With V-DMC, decoding can take place directly on the GPU using hardware-accelerated video pipelines, reducing decoding complexity and minimising the need to move large amounts of data between the CPU and GPU.

This shift delivers two major benefits. Firstly, it enables high-quality, real-time rendering while preserving the detail and fluidity required for immersive XR, volumetric media, and digital twins. Secondly, because V-DMC is built on established video coding technologies, it ensures broad compatibility and can run on existing devices without specialised hardware. V-DMC also delivers a significant improvement in compression efficiency, reducing multi-gigabyte 3D mesh sequences to just a few megabytes, with typical compression ratios in the range of 250:1 to 300:1

Until now, volumetric content creation projects have relied on bespoke pipelines, specialist hardware, and custom software stacks. While effective for experimentation, this approach does not fit mainstream broadcast operations, where repeatability, cost control, and long-term support are critical. V-DMC removes much of this friction. Built on existing video coding technologies, it can be integrated into existing production, delivery, and playback workflows with fewer changes. Volumetric content that is encoded once can be decoded across a wide range of devices, improving interoperability and reducing deployment risk.

Driving value

For media organisations, the implications are significant. By aligning more closely with video-based operational models, volumetric content can move beyond demonstrations and into real-world deployments. Broadcasters can begin to use live or ondemand 3D content for XR platforms, special events, and interactive viewing experiences, allowing audiences to move around and engage spatially.

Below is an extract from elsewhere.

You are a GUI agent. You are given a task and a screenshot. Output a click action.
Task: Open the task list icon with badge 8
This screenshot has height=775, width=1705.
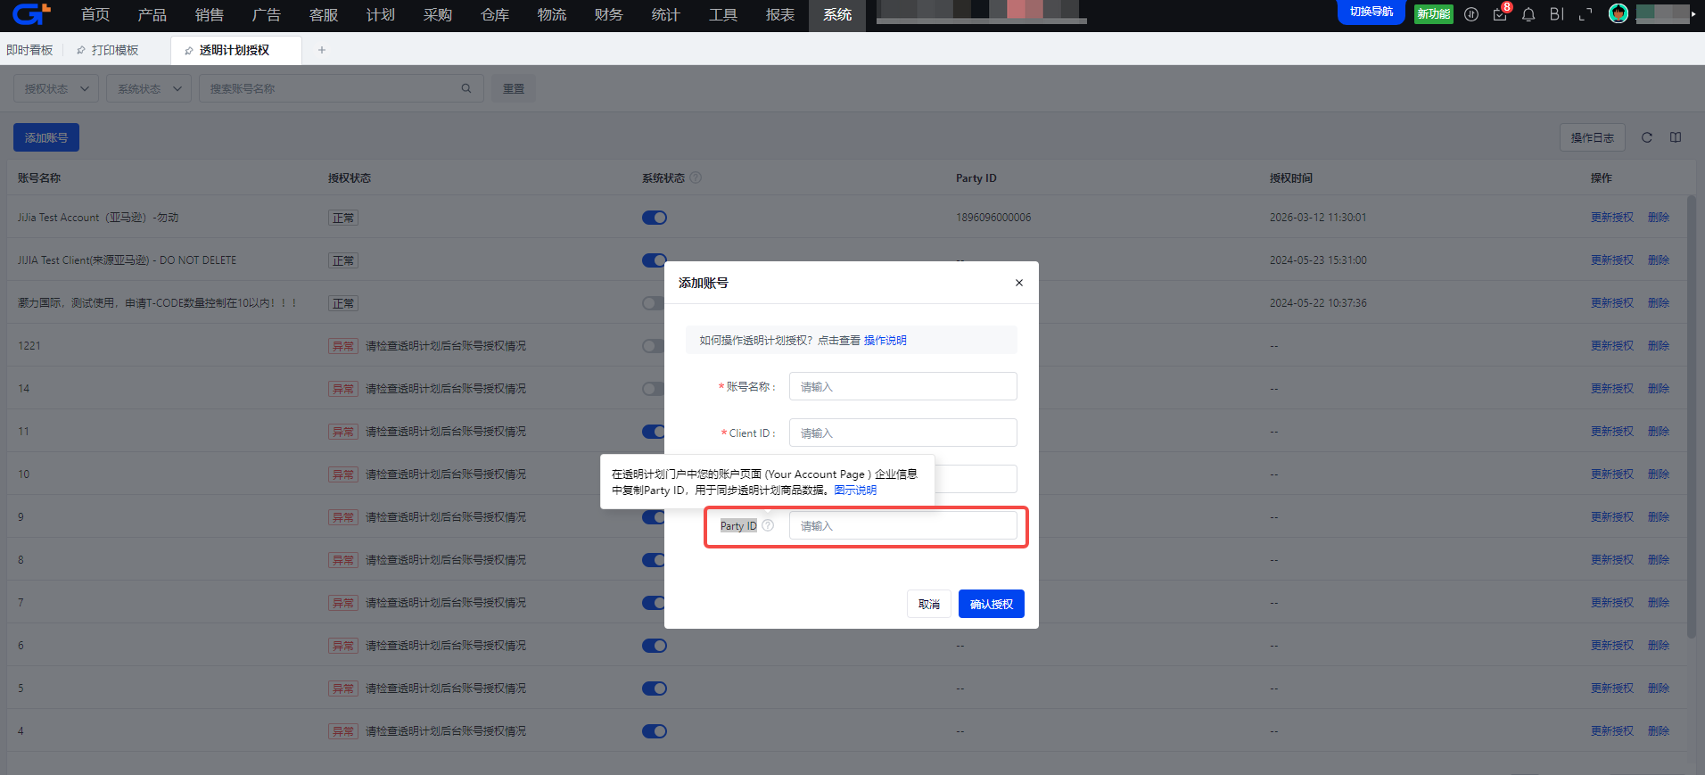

While V-DMC addresses a major technical barrier that has held dynamic 3D back, widespread adoption depends on how quickly the ecosystem matures. Interoperable implementations, reference tooling, and integration into existing multimedia frameworks, engines, and production pipelines will determine how fast and efficiently broadcasters can work with volumetric formats at scale.

As with earlier transitions in broadcast technology, success depends on shared standards rather than isolated deployments. With V-DMC, real-time 3D is closer to operational reality than ever before. The challenge now is to translate this technical foundation into production-ready workflows that broadcasters and content creators can rely on.